Einen »Angie Orange«-Cocktail zur Begrüßung, freie Platzwahl im ungefähr halb besetzten Saal: Die Besucher der Veranstaltung »Politik trifft Comedy« im Kulturzentrum Obere Fabrik freuten sich auf einen abwechslungsreichen Abend mit einem unterhaltsamen Comedy-Warmup und einem hochkarätigen Gastredner als Höhepunkt. Hannes Grafmüller, Vorsitzender des gastgebenden CDU-Stadtverbands Zell a. H.-Unterharmersbach, fasste die aktuelle Ausgangslage zusammen: Deutschland stehe gut da, die Wirtschaft brumme. Er verwies jedoch auch auf die vielen Krisenherde in der Welt und darauf, dass die Wahl am kommenden Sonntag richtungsweisend sei.
Feinde wurden Freunde
EU-Kommissar Günther Oettinger, seit 2010 Mitglied der Europäischen Kommission, warf einen Blick zurück in die Vergangenheit Europas und beschrieb die Gegenwart. Europa erlebe erst blühende Jahre, seit aus Nachbarn, die sich in der Geschichte häufig feindlich gegenübergestanden waren, Freunde geworden seien. Europa sei stabil und ein Friedenskontinent. Er mahnte an, für den Erhalt dieser Werteordnung zu kämpfen. Die Vollendung des Europäischen Binnenmarkts sei bedeutsam, für den gesamten Kontinent und für die einzelnen Nationen an sich. Er fand immer wieder Beispiele, wie sich das Wesen der EU im Leben eines jeden Einzelnen manifestiert: in der Wirtschaft, beim Reisen, beim täglichen Leben entlang der Rheinschiene und in vielen anderen Dingen mehr. Die Mitgliedschaft in der Europäische Union sei eine attraktive Perspektive für viele andere Länder.

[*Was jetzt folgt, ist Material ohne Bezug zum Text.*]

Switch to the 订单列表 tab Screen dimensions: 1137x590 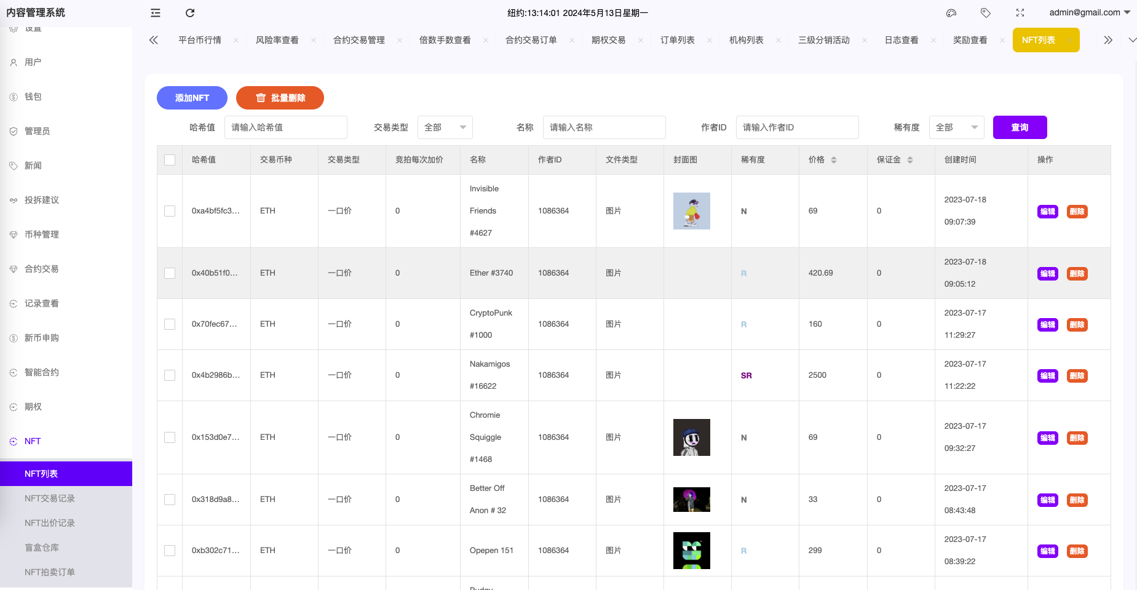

Die Anwärter zum EU-Beitritt, etwa aus den Nachfolgestaaten Jugoslawiens, hielten sich nichtzuletzt deshalb an die Vorgaben, solange glaubhafte Beitrittsperspektiven bestünden.

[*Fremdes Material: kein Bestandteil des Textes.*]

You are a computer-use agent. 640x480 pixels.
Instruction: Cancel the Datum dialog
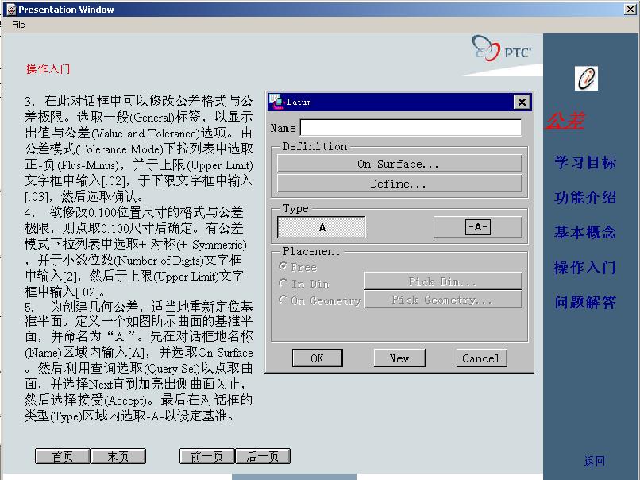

Hohe Investitionen in Infrastruktur nötig
Günther Oettinger sprach auch innenpolitische Themen an, etwa dass die Deutschen zusammen mit den Japanern die ältesten Nationen der Welt seien, was Antworten in der Rentenpolitik verlange. Eine Schwäche sah er in der deutschen Skepsis in Hinblick auf Technik und Innovation. Kein Lärm vor der Tür, keine Leitungen über dem Dach – die Deutschen wünschten sich »mit St. Florian ein Paradies auf Erden«. Es entstünden Nachteile in Sachen Infrastruktur, die beseitigt werden müssten. Investitionen in Milliardenhöhe seien nötig, um Straßen, Brücken und digitale Infrastruktur in Schuss zu bringen. Dafür bedürfe es nicht nur Geld, sondern auch beschleunigter Genehmigungsverfahren. Die Grundstückswerte würden sich langfristig nach der Frage bemessen: online oder offline. Bei der europäischen Vernetzung des Schienenverkehrs sah er ebenfalls Handlungsbedarf, damit die Schnellbahntrasse von Rotterdam bis nach Genua bald durchgängig ausgebaut ist.
Gerald Kollek lieh vielen seine Stimme
Am früheren Abend ließ Gerald Kollek viele verschiedene Stimmen von Politikern und Prominenten erklingen. Zu Gast im Kulturzentrum schienen Norbert Blüm und Deutschlands bekanntester Tierfilmer Bernhard Grzimek und viele andere mehr. Das »Literarische Quartett« mit Marcel Reich-Ranicki lebte noch einmal auf. Auch Dieter Bohlens Sprüche und Bruce Darnells »Ick muss schon wieder weinen« holte er nach Zell. Schröder, Merkel, Seehofer, Lindenberg und Lagerfeld, – eine bunte Mischung unterschiedlichster Charaktere verschmolz in seiner Performance miteinander. Grandios der Part, in dem er Teile von Stoibers Transrapid-Rede aus dem Jahr 2008 imitierte und Inge Meysel ins Kulturzentrum brachte.
Zur Person
Günther Oettinger (CDU) ist seit 2010 EU-Kommissar, zunächst für das Ressort Energie, später für Digitalwirtschaft. Seit Anfang des Jahres 2017 ist er EU-Kommissar für Finanzen und Personal. Von 2005 bis 2010 war er Ministerpräsident des Landes Baden-Württemberg.